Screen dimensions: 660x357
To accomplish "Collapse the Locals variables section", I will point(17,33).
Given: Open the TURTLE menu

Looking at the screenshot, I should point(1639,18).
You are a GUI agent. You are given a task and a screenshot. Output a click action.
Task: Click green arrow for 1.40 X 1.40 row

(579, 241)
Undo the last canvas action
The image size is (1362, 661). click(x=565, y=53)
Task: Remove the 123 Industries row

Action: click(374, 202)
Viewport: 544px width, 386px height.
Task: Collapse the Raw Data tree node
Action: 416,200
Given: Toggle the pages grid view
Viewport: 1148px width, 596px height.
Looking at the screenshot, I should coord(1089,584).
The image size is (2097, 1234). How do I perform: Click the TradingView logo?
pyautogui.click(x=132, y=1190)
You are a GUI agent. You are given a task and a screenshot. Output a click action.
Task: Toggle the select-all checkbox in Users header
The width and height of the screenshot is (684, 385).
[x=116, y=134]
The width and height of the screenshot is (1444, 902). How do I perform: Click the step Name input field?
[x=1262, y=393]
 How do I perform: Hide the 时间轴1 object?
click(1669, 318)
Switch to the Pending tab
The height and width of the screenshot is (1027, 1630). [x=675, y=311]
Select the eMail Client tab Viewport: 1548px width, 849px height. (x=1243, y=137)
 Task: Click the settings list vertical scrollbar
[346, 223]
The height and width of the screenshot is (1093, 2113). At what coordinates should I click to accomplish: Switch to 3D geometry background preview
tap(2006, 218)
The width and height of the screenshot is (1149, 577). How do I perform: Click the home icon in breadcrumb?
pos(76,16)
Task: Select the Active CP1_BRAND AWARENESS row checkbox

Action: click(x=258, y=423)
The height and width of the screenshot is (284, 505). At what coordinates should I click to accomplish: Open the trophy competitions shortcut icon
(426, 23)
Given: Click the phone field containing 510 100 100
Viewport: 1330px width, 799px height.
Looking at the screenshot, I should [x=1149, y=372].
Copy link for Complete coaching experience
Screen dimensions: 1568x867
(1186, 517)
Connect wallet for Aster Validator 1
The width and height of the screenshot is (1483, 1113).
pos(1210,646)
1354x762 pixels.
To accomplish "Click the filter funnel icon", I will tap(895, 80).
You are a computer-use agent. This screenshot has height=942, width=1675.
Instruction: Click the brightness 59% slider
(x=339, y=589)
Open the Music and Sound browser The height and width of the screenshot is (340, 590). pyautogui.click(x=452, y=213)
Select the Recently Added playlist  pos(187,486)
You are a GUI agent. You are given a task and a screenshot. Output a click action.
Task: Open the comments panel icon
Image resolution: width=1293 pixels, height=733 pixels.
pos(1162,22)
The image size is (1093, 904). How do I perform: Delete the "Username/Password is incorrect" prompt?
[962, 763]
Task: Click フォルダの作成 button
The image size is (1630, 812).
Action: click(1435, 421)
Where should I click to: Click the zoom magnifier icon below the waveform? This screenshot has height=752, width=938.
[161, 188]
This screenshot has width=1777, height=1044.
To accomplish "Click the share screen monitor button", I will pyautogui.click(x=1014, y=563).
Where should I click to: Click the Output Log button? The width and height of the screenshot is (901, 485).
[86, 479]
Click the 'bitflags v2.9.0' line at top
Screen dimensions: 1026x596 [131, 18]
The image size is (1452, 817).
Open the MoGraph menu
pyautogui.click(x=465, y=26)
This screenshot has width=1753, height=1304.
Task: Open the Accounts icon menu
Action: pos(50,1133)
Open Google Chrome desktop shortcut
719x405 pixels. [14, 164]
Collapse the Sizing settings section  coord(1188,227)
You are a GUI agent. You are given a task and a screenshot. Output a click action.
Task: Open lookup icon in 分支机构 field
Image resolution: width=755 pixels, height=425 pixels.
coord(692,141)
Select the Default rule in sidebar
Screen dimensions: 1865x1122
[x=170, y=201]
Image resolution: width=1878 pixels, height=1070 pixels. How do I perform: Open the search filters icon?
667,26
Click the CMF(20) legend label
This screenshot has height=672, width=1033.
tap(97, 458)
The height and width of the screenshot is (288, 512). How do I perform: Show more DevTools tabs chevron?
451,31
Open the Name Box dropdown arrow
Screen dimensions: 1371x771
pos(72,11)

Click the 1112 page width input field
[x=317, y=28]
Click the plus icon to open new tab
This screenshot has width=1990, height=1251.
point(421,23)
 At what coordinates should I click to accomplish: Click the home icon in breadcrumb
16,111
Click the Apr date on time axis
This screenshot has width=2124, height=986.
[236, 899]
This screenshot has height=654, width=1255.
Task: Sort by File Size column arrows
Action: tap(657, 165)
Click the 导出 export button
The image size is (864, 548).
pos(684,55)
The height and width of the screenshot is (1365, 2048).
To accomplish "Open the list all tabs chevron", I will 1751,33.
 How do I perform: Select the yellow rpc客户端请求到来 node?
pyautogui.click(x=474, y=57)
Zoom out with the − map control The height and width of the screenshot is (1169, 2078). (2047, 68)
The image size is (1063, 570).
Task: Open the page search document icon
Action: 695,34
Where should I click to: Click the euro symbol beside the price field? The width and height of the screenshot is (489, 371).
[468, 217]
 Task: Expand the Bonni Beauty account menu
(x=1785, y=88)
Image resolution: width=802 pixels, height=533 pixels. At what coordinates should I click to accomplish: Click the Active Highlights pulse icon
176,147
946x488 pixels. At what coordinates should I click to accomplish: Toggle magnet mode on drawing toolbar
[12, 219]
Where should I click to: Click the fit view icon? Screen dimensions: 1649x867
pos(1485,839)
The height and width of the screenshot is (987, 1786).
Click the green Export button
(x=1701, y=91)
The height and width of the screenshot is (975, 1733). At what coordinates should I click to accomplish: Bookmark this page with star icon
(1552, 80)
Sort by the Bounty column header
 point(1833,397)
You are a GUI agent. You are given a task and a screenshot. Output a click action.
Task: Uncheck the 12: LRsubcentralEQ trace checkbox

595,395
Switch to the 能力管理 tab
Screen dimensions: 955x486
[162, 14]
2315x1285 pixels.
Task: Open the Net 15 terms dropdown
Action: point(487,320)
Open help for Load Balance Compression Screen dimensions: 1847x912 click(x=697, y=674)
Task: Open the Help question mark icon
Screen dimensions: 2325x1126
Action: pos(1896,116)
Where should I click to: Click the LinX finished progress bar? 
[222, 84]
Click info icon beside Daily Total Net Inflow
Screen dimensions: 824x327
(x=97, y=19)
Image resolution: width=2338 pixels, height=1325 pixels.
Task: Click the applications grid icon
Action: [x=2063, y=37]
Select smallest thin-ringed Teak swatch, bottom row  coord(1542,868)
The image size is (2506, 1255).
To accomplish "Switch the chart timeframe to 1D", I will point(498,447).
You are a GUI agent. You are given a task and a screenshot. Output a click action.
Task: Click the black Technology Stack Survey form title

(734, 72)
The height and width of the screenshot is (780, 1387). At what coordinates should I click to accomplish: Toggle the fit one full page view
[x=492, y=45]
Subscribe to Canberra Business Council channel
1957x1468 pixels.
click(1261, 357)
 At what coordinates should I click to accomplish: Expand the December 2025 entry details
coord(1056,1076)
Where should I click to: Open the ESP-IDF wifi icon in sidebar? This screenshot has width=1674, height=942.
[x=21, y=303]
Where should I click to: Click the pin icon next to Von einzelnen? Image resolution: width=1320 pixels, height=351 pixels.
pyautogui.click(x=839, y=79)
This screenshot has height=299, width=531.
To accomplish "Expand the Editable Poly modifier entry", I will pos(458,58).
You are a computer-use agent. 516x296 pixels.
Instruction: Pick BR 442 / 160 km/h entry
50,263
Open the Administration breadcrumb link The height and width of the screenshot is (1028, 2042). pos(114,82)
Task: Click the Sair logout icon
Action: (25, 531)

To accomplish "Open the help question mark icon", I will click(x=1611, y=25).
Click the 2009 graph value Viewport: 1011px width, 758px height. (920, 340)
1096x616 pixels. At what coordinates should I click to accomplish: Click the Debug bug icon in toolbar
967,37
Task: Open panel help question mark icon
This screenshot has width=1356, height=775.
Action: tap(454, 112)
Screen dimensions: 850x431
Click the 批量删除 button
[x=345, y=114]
· · · · · · ·
[What you should do] Only the lines from the one containing "Sort by the Bounty column header" through the one containing "Task: Open the Help question mark icon" are to be retyped, both boundary lines included, with no other material.

[Answer to this task]
Sort by the Bounty column header
 point(1833,397)
You are a GUI agent. You are given a task and a screenshot. Output a click action.
Task: Uncheck the 12: LRsubcentralEQ trace checkbox

595,395
Switch to the 能力管理 tab
Screen dimensions: 955x486
[162, 14]
2315x1285 pixels.
Task: Open the Net 15 terms dropdown
Action: point(487,320)
Open help for Load Balance Compression Screen dimensions: 1847x912 click(x=697, y=674)
Task: Open the Help question mark icon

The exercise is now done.